In this work we investigated whether any of the previously known picornavirus or Ad receptors were used by CVA24v. Using receptor- expressing CHO cells we found that CVA24v interacted with SA and not with any of the other known receptors. From experiments where we i) enzymatically removed cell surface SA, ii) blocked cell surface SA with SA- binding lectins, or iii) pre-incubated virions with soluble SA-containing molecules, we concluded that the major receptor for CVA24v on CHO cells and on human corneal epithelial cells contain SA. Regarding cells originating from conjunctiva or larynx, SA contributes to some extent to binding and infection but on these cells SA does not seem to be a main receptor. From experiments where cells were treated with proteases, we also concluded that the receptor used by CVA24v on corneal and conjunctival cells most likely contain one or more protein component(s), and gangliosides are less likely to be used as receptors for CVA24v. It has been demonstrated that SA-binding viruses have a tendency to use either SAα2,3Gal or SAα2,6Gal as cellular receptors, and the general idea has been that respiratory viruses like human influenza A uses SAα2,6Gal whereas ocular viruses such as EV70 and Ad37 prefer SAα2,3Gal. The distribution of SA can to some extent explain the tropism for different SA-binding viruses since it is known that the most frequent SA type found on corneal and conjunctival cells is SAα2,3Gal, and in the respiratory tract the most frequently found SA type is SAα2,6Gal [460]. For CVA24v a pronounced linkage could not be established since the virus seems to be able to interact with both types of SA, which we found a bit puzzling in the beginning. However, whereas the other AHC-causing virus, EV70, is not associated with respiratory disease, CVA24v is more often coupled to respiratory symptoms [81, 83, 84, 461]. Therefore, our results indicating a possible interaction with both SA2,3Gal and SA2,6Gal actually matches the tropism of CVA24v.

Paper IV

The GD1a glycan is a cellular receptor for adenoviruses that cause epidemic keratoconjunctivitis

Ad37 is one of the main causative agents of the ocular infection called epidemic keratoconjunctivitis (EKC) and has previously been reported to interact with two different receptors: SA and CD46 [207, 209]. However, so far only SA has been confirmed by others to be a functional receptor [462- 464]. The main goal with this study was to identify the exact structure of the SA-containing glycan that function as a receptor for Ad37. The starting point was a glycan array performed by the Consortium for Functional Glycomics (CFG), where Ad37 fk interaction with a library of 260 different glycans was investigated. The array resulted in a number of hits, which represented sialylated plasma proteins (that were not investigated further), sulfated glycans (that were found to not prevent Ad37 binding) and one interesting hit corresponding to the disialylated glycan found in ganglioside GD1a. To test if the GD1a glycan was a functional receptor for Ad37, a number of binding and infection assays were performed. We found that soluble GD1a glycans and monoclonal antibodies against GD1a (clone EM9) each inhibited viral binding to and infection of HCE cells. Soluble GD1a glycans also blocked Ad37 fk binding to cells and in situ staining of corneal tissue showed binding of both Ad37 fk and EM9. These results together suggested that Ad37 binds to cell surface molecules that contained the GD1a glycan motif.
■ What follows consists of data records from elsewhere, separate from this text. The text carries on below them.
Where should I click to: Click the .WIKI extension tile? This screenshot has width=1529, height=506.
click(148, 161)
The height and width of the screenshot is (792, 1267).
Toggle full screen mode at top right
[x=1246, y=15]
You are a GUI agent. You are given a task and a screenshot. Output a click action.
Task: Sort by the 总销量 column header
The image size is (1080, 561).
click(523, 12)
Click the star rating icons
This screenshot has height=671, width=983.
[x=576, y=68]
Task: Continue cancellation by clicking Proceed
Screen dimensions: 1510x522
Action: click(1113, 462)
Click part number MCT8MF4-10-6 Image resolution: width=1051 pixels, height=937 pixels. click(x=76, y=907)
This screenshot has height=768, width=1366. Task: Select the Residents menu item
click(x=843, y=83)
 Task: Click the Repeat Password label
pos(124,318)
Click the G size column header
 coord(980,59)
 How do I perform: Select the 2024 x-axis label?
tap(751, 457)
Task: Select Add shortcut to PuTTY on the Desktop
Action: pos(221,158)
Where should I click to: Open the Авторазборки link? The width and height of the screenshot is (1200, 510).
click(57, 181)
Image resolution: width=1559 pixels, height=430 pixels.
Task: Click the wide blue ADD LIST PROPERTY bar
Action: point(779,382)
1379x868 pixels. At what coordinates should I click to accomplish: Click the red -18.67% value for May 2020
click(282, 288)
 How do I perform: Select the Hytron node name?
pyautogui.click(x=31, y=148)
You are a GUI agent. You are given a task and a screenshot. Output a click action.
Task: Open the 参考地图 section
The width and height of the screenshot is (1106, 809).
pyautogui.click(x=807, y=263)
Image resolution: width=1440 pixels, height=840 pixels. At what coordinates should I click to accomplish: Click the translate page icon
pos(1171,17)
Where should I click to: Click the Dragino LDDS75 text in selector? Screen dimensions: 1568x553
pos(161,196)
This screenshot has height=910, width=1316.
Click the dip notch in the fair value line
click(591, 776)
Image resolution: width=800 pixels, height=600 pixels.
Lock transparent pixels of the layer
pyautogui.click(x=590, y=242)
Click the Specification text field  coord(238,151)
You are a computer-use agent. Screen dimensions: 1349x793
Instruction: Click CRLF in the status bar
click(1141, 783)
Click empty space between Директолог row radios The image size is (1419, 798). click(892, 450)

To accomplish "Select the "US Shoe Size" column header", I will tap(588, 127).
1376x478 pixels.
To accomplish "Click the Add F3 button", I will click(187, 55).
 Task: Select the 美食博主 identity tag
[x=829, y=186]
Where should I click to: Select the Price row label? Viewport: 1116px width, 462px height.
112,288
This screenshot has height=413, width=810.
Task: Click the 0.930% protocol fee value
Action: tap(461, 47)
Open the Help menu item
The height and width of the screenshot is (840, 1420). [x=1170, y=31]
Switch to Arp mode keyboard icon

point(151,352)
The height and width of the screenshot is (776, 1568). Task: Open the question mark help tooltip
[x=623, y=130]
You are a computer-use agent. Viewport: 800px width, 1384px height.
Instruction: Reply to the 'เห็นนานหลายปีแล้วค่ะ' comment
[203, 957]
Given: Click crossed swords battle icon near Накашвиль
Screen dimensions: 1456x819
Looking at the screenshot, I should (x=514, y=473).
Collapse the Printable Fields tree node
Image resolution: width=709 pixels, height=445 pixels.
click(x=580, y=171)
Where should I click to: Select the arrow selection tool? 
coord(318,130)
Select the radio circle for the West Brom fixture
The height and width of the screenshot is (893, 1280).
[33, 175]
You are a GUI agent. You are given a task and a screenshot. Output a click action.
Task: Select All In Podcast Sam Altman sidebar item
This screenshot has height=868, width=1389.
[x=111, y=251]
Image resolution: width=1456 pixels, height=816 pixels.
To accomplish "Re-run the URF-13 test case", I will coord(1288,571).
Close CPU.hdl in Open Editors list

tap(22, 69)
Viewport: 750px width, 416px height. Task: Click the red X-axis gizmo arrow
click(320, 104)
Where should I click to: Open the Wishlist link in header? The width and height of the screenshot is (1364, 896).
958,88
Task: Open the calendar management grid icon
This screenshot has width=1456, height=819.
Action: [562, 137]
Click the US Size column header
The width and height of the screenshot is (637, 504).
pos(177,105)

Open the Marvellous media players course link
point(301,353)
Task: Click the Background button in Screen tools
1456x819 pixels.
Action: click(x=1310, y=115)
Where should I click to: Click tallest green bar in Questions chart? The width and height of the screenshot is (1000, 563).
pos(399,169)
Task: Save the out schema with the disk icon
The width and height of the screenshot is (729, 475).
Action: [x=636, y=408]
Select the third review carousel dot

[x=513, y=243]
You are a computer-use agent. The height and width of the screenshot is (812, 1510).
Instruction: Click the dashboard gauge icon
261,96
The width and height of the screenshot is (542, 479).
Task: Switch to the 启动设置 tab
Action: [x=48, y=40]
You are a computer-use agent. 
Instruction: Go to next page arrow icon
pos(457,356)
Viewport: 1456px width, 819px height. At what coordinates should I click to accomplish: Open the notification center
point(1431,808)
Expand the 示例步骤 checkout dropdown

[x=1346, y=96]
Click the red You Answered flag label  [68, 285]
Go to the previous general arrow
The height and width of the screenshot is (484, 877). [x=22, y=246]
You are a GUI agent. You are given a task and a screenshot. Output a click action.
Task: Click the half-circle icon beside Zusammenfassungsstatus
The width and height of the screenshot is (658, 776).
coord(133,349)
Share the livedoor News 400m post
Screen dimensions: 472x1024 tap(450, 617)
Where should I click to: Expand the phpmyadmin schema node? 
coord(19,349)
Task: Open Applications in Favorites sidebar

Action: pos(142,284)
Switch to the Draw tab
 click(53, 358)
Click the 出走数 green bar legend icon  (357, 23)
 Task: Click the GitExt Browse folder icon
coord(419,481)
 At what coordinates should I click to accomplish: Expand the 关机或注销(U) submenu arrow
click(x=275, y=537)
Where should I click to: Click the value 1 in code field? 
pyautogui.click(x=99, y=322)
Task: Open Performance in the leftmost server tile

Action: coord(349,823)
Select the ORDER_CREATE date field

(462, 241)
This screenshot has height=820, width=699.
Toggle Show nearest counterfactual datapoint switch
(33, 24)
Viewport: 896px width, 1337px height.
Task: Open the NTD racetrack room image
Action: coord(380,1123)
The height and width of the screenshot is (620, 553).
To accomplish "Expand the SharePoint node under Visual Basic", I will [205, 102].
To find out if the receptor actually was the GD1a ganglioside we performed a number of assays: a) a combinatorial glycolipid array was performed to see if

there was any interaction between the Ad37 fk and GD1a or any other gangliosides; b) ELISA with immobilized GD1a and soluble fk; c) viral binding to Lec2-cells pre-incubated with or w/o GD1a ganglioside; d) viral binding to HCE cells in which the de novo ganglioside synthesis was inhibited; e) pre-incubation of virions with GD1a-containing liposomes prior to binding experiments. However, none of the above experiments indicated that ganglioside GD1a would be a cellular receptor for Ad37. On the other hand, protease treatment of cells as well as cellular inhibition of de novo O- linked glycosylation significantly reduced viral binding, leading to the conclusion that the receptor used by Ad37 is not the ganglioside GD1a but rather one or more proteins that carry the GD1a glycan motif, or, a very similar motif.

To better understand the Ad37 fk-GD1a interaction we first modeled the glycan onto the X-ray crystallography-based Ad37 fk model obtained previously [126]. This led to a preliminary model indicating that both SAs of the GD1a glycan interacted with two out of the three known SA binding sites in the Ad37 fk. To further confirm this model, a saturation transfer difference (STD) NMR was performed. Large methyl peaks were seen, corresponding to the acetamide groups of the two SAs (Neu5AcA and Neu5AcB), which were not seen with fk alone or with fk incubated with galactose, thus indicating a close contact between both SAs in GD1a and Ad37 fk. This was also confirmed by resolving the protons H3eq and H3ax for Neu5AcA and Neu5AcB. The large methyl peak probably resulted from an overlap of the two Neu5Ac peaks. Thus, all peaks in the STD spectrum of the Ad37 fk-GD1a were directly related to an interaction between these molecules.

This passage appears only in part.